HR 3750 is a binary star system in the equatorial constellation of Hydra at a distance of 101 light years. This object is visible to the naked eye as a dim, white star with an apparent visual magnitude of 5.4. It is receding from the Earth with a heliocentric radial velocity of 57.9 km/s. This binary is unusual because its eruptions do not seem to conform to the Waldmeier effect—i.e. the strongest eruptions of HR 3750 are not the ones characterized by the fast eruption onset. Kinematically, the binary belongs to the thick disk of the Milky Way galaxy - a population of ancient, metal-poor stars.

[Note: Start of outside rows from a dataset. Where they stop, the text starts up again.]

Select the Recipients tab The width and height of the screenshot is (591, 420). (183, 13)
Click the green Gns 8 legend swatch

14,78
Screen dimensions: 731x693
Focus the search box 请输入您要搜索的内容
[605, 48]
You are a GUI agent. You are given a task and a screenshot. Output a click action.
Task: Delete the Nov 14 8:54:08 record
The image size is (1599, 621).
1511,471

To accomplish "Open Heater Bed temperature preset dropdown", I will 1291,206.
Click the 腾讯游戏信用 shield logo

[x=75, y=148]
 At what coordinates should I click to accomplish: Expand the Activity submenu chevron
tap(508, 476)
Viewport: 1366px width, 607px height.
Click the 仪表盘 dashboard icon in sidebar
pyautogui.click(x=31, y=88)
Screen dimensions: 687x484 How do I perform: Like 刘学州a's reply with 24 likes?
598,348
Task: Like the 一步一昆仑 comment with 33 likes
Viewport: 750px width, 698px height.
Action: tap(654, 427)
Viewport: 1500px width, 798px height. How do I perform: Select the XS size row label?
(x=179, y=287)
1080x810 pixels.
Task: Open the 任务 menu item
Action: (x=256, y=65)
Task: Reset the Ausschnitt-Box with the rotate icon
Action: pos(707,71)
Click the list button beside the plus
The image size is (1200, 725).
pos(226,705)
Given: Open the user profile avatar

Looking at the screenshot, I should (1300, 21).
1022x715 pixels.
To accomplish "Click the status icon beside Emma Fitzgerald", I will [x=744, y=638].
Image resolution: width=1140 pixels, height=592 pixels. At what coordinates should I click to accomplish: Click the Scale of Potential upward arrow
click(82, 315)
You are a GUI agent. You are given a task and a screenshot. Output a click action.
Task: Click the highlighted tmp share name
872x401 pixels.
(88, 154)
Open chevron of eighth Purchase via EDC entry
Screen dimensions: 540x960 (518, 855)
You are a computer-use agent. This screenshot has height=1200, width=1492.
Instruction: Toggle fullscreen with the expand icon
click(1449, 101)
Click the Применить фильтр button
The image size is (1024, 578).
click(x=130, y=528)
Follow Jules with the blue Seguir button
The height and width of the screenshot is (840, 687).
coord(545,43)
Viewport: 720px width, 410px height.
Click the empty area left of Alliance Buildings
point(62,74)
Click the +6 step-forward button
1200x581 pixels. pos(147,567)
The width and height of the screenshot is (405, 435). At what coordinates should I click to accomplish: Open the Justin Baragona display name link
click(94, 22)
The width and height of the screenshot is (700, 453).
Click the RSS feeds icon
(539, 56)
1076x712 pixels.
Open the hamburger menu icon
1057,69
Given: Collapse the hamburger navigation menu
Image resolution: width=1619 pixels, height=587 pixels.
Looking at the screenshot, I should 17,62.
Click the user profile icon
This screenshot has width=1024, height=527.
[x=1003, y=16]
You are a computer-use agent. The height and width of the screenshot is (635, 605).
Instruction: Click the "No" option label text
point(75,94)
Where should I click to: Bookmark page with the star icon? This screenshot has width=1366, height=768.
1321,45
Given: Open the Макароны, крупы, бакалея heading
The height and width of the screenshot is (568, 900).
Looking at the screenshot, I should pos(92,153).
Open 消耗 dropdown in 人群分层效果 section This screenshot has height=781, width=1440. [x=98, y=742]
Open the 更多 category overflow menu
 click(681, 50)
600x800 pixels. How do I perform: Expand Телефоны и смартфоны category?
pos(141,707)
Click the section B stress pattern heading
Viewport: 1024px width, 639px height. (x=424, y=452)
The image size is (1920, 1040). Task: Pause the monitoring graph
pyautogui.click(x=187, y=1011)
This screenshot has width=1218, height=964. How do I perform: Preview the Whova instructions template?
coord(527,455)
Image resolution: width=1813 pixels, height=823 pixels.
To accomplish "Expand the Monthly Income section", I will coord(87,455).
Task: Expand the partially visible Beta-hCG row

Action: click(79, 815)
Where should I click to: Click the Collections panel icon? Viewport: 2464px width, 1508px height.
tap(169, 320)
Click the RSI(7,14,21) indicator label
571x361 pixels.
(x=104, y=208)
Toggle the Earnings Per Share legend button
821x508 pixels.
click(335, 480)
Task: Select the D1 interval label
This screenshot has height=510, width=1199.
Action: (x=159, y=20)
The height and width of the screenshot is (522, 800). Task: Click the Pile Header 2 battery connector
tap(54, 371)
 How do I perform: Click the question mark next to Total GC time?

The star system is a spectroscopic binary with a 32 year, nearly edge-on orbit. The primary, HD 81809 A's visual magnitude is 5.610 while the secondary, HD 81809 B's visual magnitude is 7.115 The larger star, HD 81809 A, is unusually inflated for its age and composition, possibly due to engulfment of a 0.36 red dwarf star 1-3 billion years ago.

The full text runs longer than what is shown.